- [STATED PROBLEM]
From the line containing "1356x605 pixels. At" through the end of the records, switch "dropdown arrow" to "menu arrow" and give those lines again with nothing else changed.

- [RECORDED INFORMATION]
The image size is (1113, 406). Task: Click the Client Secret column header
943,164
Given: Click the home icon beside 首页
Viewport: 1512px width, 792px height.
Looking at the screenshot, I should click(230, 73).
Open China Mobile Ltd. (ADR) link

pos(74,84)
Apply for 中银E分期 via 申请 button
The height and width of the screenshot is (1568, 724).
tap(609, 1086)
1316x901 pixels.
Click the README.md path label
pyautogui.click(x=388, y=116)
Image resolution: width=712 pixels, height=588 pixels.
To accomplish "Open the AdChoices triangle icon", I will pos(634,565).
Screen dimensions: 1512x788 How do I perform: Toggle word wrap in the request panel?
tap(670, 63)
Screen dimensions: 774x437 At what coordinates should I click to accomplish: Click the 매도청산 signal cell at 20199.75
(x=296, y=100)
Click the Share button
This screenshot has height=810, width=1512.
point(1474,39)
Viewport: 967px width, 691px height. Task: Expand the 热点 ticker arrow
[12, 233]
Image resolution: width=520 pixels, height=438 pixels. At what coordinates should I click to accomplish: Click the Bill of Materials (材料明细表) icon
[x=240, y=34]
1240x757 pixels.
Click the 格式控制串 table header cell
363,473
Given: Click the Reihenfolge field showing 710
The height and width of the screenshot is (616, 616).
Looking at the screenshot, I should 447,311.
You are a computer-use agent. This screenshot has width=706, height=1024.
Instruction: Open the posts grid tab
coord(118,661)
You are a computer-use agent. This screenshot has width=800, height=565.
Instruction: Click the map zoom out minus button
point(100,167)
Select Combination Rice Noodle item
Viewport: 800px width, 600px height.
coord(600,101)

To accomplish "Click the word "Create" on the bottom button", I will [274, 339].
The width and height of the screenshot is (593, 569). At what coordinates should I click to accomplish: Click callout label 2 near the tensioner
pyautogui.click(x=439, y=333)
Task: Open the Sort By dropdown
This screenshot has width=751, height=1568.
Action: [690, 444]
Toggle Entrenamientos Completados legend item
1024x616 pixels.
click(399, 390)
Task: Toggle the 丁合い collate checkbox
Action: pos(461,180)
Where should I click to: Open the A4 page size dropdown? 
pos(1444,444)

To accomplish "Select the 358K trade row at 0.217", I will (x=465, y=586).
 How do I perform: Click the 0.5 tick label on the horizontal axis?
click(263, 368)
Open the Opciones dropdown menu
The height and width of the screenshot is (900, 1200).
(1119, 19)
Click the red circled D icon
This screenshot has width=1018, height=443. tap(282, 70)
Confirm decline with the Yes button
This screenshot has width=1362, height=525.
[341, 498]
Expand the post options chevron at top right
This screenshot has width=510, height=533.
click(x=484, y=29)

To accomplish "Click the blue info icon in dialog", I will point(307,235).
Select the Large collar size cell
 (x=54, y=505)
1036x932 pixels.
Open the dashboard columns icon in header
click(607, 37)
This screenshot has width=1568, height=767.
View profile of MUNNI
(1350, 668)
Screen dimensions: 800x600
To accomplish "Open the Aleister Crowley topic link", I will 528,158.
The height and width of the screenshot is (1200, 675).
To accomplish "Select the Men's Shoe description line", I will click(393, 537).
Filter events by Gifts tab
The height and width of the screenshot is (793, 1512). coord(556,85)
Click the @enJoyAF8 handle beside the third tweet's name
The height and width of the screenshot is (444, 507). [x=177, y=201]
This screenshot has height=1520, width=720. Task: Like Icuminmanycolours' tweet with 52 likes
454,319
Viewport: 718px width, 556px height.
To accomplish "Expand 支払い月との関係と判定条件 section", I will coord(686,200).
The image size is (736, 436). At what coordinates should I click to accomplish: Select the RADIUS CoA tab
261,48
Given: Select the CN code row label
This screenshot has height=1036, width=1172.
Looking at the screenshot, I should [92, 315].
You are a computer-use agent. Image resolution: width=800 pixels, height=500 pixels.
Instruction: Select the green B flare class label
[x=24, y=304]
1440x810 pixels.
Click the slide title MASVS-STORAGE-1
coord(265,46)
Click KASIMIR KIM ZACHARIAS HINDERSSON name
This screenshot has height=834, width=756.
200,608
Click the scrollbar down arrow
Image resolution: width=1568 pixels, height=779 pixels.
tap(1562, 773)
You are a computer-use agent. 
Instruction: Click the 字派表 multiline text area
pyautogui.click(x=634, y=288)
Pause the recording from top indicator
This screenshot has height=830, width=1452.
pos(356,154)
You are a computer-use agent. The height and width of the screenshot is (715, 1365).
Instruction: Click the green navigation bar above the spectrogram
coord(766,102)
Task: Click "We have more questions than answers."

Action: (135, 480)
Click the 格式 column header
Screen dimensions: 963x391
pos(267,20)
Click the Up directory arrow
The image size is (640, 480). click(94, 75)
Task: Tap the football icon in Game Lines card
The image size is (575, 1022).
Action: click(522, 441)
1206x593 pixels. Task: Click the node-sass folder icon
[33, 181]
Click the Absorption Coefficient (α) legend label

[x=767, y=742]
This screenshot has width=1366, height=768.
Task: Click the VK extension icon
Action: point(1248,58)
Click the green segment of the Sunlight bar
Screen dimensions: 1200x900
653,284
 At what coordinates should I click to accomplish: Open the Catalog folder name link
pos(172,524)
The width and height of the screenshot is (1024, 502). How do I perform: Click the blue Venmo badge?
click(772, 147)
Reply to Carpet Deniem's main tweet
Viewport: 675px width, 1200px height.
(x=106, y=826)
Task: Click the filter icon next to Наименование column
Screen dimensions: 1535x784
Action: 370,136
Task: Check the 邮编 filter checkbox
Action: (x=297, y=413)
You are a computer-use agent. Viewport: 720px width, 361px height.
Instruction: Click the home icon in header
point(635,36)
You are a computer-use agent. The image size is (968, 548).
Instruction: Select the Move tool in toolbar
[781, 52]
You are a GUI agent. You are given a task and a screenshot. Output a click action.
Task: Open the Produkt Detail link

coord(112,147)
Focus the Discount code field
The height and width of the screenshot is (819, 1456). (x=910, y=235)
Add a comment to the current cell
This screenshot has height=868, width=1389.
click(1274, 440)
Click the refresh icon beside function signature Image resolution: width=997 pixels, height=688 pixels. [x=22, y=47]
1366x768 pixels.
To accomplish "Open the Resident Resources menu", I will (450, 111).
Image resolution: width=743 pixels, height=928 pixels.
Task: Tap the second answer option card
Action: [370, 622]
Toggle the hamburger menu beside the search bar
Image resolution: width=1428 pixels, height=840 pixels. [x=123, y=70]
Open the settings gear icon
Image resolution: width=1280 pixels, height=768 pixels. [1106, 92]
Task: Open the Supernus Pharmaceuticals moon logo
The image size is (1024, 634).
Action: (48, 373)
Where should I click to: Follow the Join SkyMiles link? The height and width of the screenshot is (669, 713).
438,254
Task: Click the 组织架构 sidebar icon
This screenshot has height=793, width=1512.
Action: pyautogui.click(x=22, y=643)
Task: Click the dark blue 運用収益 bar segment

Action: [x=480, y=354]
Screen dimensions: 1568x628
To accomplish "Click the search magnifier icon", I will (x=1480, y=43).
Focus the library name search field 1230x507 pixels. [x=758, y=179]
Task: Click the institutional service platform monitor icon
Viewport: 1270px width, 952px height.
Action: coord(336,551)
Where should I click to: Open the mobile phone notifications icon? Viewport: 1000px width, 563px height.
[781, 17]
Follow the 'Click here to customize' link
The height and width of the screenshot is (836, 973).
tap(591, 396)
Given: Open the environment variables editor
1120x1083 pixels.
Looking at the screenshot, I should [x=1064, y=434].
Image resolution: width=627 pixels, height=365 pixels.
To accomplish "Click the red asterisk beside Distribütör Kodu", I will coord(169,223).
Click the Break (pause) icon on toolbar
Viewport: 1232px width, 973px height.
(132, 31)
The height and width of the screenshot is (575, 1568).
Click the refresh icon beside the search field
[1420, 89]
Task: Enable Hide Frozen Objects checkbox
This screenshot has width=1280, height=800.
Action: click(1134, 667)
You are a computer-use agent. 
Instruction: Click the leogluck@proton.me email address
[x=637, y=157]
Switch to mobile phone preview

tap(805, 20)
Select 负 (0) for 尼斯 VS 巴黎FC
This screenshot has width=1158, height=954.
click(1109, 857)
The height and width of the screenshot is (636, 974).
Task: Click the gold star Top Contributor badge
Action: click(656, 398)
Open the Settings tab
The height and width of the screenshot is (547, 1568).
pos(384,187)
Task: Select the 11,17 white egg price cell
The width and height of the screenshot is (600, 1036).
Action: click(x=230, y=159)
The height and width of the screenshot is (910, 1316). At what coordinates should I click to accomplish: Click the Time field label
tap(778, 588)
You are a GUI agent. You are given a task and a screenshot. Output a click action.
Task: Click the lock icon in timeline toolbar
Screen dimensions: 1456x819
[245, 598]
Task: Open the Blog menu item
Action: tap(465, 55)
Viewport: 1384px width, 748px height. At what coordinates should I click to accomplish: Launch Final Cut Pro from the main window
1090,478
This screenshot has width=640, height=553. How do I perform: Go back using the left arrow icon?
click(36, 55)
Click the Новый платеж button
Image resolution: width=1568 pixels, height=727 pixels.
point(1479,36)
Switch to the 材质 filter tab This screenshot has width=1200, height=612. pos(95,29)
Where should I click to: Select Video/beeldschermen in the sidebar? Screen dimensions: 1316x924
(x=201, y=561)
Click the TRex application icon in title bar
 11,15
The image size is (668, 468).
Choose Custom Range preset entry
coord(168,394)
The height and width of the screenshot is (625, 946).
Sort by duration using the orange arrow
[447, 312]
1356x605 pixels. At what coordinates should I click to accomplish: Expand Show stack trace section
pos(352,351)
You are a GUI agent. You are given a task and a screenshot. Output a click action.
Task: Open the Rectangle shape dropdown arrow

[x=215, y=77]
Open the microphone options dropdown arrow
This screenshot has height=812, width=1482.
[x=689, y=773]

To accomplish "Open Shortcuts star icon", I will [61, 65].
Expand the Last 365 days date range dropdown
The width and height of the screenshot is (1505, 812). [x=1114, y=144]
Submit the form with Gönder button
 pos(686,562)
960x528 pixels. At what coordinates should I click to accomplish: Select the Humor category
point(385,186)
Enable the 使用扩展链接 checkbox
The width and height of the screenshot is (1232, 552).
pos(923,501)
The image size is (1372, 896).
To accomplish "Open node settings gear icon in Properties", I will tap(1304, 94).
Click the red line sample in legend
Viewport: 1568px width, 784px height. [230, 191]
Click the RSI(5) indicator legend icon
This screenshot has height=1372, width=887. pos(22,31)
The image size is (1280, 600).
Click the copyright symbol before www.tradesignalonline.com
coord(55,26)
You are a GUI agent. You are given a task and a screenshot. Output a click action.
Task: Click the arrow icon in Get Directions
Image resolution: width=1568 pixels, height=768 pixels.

- [RESULT OF THE EXERCISE]
1356x605 pixels. At what coordinates should I click to accomplish: Expand Show stack trace section
pos(352,351)
You are a GUI agent. You are given a task and a screenshot. Output a click action.
Task: Open the Rectangle shape menu arrow

[x=215, y=77]
Open the microphone options menu arrow
This screenshot has height=812, width=1482.
[x=689, y=773]

To accomplish "Open Shortcuts star icon", I will [61, 65].
Expand the Last 365 days date range dropdown
The width and height of the screenshot is (1505, 812). [x=1114, y=144]
Submit the form with Gönder button
 pos(686,562)
960x528 pixels. At what coordinates should I click to accomplish: Select the Humor category
point(385,186)
Enable the 使用扩展链接 checkbox
The width and height of the screenshot is (1232, 552).
pos(923,501)
The image size is (1372, 896).
To accomplish "Open node settings gear icon in Properties", I will tap(1304, 94).
Click the red line sample in legend
Viewport: 1568px width, 784px height. [230, 191]
Click the RSI(5) indicator legend icon
This screenshot has height=1372, width=887. pos(22,31)
The image size is (1280, 600).
Click the copyright symbol before www.tradesignalonline.com
coord(55,26)
You are a GUI agent. You are given a task and a screenshot. Output a click action.
Task: Click the arrow icon in Get Directions
Image resolution: width=1568 pixels, height=768 pixels.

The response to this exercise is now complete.